Gurd and Wilson scoring system for the fat emboli syndrome.
The criteria are met when a patient has one major and four minor criteria.
Today, MRI is a very useful tool for diagnosing cerebral FES. 12 It can also differentiate between different stages and extend of the syndrome and differentiate between FES and diffuse axional injury.13,14
In addition to radiological findings, there is an increased interest in inflammatory markers in FES. Among others, interleukin-6 level at 12 h after trauma seems to have a predictive value for developing FES. 15
Following the Gurd et al. scoring system, our patient met all three major and two minor criteria. Moreover, the very characteristic so-called starfield pattern in the brain was seen on MRI T2-weighted images with corresponding diffusion restriction (Figure 1, left side). This occurs in 96% of the patients suffering from cerebral fat embolism.6,16
Although potentially fatal in severe cases, with a reported mortality of up to 7%, FES is usually self-limiting. 7 Optimization of the pre-hospital phase, timing of treatment during initial care and better post-operative supportive care have led to a decrease in incidence of the FES. Besides early fixation of long bone fractures, treatment options remain limited.17,18
Since the pathophysiology remains unclear and recent insights have not resulted in treatment options, we advocate more research and a new approach in diagnosing and classifying FES. Hopefully, this will result in a better understanding of this syndrome and the first effective therapeutic option.
Conclusion
The FES can have many different clinical courses and holds diagnostic difficulties. Incorporating current radiological and laboratory options in a scoring system could improve diagnosis and prediction of severity. Despite damage control surgery and rapid stabilization of long bone fractures, FES can still occur, and unfortunately, definitive treatment is not yet available.

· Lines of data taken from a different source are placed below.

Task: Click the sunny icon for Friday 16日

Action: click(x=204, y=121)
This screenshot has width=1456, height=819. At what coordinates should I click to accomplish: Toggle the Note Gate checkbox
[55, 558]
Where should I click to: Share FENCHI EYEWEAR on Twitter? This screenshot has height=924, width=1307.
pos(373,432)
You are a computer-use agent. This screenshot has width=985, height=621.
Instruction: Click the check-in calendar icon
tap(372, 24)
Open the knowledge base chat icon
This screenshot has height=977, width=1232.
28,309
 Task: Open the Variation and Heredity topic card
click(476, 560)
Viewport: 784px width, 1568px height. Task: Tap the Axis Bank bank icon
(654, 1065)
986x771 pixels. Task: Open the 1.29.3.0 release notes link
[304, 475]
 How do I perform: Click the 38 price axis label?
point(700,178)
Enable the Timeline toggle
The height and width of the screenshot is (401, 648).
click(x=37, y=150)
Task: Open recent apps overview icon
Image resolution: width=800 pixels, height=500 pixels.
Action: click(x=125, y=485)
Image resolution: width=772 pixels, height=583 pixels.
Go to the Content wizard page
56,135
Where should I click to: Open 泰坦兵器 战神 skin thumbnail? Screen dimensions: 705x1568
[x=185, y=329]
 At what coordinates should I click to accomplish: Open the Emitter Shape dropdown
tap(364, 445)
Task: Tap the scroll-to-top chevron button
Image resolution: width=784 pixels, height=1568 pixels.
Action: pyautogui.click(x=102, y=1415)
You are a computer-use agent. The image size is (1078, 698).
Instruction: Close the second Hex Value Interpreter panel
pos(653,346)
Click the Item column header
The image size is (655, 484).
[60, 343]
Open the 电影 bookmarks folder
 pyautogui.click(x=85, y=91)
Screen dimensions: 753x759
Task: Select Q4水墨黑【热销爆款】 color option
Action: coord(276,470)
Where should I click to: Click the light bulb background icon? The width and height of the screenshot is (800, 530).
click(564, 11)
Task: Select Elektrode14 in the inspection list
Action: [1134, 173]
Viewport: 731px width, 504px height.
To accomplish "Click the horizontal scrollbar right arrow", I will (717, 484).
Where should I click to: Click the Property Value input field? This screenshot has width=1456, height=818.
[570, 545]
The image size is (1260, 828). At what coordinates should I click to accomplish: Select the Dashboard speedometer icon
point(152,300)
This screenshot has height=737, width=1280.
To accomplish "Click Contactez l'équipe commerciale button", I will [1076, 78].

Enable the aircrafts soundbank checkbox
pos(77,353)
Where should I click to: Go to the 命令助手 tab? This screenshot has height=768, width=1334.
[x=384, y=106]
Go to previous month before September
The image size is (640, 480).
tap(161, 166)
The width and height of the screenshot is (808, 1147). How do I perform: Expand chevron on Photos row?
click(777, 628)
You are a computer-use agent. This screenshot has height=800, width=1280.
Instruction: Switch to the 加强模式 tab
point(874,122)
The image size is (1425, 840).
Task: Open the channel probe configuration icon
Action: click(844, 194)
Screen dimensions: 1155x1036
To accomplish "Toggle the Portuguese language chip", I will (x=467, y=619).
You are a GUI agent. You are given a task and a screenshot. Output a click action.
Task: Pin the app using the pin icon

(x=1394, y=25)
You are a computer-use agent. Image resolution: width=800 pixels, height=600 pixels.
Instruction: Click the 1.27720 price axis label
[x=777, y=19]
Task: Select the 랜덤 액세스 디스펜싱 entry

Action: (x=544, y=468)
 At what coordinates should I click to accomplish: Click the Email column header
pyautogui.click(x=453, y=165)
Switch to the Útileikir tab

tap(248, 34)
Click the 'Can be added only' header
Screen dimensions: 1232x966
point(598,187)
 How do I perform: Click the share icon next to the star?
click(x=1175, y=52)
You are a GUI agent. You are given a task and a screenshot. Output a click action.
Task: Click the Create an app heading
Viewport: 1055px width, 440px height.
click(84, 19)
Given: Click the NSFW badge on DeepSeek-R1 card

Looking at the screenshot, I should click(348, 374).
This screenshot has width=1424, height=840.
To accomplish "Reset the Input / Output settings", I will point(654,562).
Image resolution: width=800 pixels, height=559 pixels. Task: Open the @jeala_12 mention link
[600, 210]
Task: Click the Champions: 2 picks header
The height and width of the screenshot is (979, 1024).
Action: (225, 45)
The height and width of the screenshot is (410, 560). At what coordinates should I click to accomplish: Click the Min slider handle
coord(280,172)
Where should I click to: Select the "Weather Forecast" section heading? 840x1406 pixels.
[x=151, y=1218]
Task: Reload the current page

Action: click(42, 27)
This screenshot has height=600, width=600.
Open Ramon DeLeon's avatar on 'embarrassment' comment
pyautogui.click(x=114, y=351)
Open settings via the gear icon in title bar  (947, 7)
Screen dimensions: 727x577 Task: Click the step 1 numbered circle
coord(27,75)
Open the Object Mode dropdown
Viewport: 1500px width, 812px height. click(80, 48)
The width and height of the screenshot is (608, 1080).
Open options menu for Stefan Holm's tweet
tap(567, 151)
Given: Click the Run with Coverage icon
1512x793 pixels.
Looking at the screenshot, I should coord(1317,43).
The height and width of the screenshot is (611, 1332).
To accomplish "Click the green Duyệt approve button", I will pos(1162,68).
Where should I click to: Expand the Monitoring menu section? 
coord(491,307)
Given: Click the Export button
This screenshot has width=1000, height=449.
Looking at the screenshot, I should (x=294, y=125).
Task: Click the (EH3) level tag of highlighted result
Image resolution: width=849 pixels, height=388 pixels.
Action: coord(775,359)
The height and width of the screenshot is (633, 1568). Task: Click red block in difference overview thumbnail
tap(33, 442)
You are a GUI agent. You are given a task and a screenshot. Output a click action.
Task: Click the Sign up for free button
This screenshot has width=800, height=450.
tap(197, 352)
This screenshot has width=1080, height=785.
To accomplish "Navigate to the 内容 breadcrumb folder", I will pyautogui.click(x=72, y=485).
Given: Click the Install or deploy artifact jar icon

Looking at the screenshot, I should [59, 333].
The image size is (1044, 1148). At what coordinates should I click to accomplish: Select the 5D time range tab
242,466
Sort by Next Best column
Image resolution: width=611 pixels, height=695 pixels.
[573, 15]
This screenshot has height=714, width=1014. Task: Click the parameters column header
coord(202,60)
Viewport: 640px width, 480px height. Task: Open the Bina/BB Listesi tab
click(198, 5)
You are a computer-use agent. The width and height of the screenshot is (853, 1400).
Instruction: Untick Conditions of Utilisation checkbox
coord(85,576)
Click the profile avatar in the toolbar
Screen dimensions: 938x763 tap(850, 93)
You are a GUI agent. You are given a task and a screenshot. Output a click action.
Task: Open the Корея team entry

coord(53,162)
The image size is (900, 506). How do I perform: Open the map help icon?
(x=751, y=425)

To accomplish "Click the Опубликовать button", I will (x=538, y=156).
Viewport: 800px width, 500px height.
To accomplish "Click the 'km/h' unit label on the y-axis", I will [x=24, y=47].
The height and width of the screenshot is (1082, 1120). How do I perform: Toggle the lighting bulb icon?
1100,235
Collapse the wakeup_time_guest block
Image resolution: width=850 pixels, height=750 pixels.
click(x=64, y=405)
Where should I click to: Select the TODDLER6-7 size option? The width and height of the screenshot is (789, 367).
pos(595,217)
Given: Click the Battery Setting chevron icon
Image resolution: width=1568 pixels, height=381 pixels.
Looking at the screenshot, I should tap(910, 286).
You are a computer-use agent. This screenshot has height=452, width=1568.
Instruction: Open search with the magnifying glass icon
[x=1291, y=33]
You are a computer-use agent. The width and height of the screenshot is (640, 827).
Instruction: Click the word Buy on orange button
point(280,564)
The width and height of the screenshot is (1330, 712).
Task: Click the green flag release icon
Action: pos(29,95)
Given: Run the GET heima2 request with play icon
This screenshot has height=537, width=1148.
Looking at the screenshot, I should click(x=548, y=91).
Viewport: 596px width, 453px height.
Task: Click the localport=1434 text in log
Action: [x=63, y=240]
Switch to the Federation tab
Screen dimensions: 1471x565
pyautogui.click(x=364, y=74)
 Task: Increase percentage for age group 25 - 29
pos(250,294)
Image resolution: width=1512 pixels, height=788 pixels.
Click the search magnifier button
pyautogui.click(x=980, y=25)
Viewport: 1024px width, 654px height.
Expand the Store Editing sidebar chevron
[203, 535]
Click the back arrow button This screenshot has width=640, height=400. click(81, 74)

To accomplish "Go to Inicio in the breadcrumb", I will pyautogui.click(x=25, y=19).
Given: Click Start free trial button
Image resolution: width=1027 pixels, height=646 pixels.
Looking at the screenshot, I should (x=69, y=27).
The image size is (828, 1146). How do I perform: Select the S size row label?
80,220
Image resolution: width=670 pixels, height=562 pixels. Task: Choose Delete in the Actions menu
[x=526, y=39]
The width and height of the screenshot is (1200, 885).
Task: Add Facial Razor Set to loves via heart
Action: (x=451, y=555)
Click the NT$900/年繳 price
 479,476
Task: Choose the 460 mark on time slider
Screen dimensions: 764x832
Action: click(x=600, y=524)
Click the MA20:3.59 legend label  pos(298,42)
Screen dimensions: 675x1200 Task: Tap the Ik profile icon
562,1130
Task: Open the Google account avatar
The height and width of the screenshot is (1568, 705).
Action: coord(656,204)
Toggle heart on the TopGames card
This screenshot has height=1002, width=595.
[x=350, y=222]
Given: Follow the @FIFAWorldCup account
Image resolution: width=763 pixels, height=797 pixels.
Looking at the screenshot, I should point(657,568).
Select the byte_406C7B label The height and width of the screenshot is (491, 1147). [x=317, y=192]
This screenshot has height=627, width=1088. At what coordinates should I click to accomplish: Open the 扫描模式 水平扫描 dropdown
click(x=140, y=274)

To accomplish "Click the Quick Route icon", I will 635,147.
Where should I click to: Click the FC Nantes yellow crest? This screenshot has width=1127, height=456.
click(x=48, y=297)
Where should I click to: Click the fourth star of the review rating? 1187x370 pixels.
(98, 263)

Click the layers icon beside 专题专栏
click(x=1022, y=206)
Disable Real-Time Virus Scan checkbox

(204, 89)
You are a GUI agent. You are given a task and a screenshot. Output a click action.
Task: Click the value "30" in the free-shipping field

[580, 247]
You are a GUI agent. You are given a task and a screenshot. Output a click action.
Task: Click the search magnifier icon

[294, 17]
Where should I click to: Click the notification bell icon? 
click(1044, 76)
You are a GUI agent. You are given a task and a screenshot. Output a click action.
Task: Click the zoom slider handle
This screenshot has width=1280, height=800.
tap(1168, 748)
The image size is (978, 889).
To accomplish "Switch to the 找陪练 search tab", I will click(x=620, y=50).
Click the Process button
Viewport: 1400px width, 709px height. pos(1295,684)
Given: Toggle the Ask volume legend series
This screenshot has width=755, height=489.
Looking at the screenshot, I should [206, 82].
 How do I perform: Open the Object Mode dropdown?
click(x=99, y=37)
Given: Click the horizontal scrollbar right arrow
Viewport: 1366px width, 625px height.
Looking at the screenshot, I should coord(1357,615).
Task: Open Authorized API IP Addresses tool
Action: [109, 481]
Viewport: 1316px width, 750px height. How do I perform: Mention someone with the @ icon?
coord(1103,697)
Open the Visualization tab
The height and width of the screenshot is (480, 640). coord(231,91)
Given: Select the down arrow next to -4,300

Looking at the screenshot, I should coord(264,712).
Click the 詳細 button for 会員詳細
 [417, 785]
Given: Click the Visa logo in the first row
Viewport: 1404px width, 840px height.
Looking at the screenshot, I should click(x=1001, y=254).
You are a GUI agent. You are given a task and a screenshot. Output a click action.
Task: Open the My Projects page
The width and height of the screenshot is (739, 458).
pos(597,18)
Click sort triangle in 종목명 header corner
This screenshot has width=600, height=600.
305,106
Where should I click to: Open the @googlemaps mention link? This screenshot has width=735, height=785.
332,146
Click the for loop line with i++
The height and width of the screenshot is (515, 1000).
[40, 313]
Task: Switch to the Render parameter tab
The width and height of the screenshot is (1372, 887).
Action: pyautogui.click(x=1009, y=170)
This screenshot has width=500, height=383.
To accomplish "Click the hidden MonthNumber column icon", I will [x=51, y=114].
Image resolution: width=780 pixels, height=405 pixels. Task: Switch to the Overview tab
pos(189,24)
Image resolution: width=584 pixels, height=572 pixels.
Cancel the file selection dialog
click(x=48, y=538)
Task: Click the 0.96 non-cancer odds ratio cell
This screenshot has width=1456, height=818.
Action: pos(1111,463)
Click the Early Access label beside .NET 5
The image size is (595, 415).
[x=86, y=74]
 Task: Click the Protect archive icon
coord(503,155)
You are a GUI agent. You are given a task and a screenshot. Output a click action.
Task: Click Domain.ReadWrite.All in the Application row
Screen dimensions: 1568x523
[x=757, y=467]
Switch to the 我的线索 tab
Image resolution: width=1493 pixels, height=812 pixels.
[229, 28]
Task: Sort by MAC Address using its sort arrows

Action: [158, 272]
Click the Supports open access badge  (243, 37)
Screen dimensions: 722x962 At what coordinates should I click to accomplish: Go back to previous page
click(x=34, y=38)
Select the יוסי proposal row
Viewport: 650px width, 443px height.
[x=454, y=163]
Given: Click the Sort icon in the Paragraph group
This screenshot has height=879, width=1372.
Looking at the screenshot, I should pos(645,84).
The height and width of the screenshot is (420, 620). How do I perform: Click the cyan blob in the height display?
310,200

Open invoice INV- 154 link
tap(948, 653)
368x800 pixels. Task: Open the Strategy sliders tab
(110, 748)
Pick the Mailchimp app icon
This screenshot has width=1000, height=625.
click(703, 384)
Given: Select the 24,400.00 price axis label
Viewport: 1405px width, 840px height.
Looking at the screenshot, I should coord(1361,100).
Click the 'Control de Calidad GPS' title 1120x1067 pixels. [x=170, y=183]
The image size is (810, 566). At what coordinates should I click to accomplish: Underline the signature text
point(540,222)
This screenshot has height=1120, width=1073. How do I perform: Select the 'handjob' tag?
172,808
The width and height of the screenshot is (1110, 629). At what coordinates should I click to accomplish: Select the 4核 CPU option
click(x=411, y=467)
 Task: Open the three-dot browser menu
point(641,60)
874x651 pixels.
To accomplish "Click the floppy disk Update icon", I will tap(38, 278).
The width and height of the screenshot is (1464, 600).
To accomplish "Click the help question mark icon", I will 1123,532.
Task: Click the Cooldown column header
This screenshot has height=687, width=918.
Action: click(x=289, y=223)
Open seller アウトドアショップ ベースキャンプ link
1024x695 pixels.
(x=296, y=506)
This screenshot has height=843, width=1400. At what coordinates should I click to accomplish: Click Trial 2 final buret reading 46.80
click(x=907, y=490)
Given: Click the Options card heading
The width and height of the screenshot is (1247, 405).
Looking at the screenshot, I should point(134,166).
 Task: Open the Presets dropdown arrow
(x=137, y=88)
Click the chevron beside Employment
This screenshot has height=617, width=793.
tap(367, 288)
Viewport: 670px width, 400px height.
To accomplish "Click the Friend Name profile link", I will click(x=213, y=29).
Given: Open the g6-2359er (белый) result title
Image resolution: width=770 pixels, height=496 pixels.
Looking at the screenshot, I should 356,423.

As our case demonstrates, spinal cord ischaemia with permanent paraplegia is a very rare, but possible and devastating outcome.
Footnotes
Declaration of conflicting interests
The author(s) declared no potential conflicts of interest with respect to the research, authorship and/or publication of this article.
Ethical approval
Our institution does not require ethical approval for reporting individual cases or case series.
Funding
The author(s) received no financial support for the research, authorship and/or publication of this article.
Informed consent
Written informed consent was obtained from the patient(s) for their anonymized information to be published in this article.